Theory of Computations,
Test 1 for the course
CS 5315, Spring 2012

1-2. Prove, from scratch, that the remainder function a % b is primitive recursive? μ-recursive? To answer the first question, start with the definition of a primitive recursive function, and use only this definition in your proof -- do not use results that we proved in class. To answer the second question, start similarly with the definition of a μ-recursive function.

3-4. Is every primitive recursive function μ-recursive? Is every everywhere defined μ-recursive function primitive recursive? For each of these questions:

5. Design a μ-recursive function f(a, b) that represent disjunction limited to truth values: f(0, 0) = 0, f(1, 0) = f(0, 1) = f(1, 1) = 1, and f(a, b) is undefined for all other pairs (a, b).

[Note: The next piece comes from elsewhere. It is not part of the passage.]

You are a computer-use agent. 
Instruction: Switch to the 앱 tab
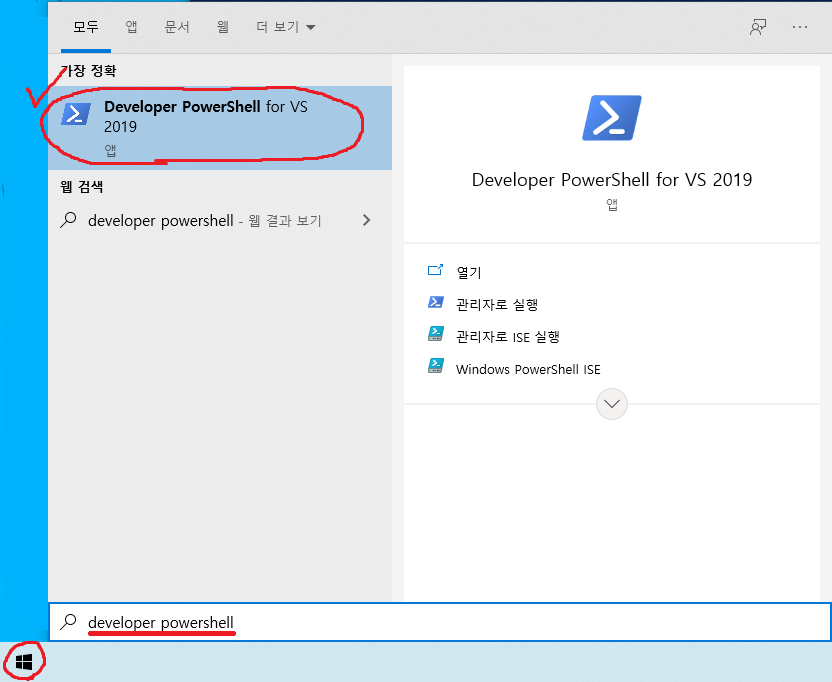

6. Is the union of two decidable sets decidable? If yes, prove; if no, give a counter-example and explain why this is a counterexample.

7. Is the union of two recursively enumerable sets recursively enumerable? If yes, prove; if no, give a counter-example and explain why this is a counterexample.

8-9. Design a Turing machine that computes a function f(n) = n - 1 (in unary code, with bounded subtraction). Use the general algorithm for generating a Turing machine for the composition to design a Turing machine that computes the function f(f(n)) = f(n) - 1 = (n - 1) - 1 = n - 2.

10. A student produced a program, and claims that this program always halts. Is there a general way of checking whether this program always halts? If yes, explain how, if no, prove that this is not possible.

11. What is the Kolmogorov complexity of a sequence 100100 ... 100 (repeated 2,012 times)?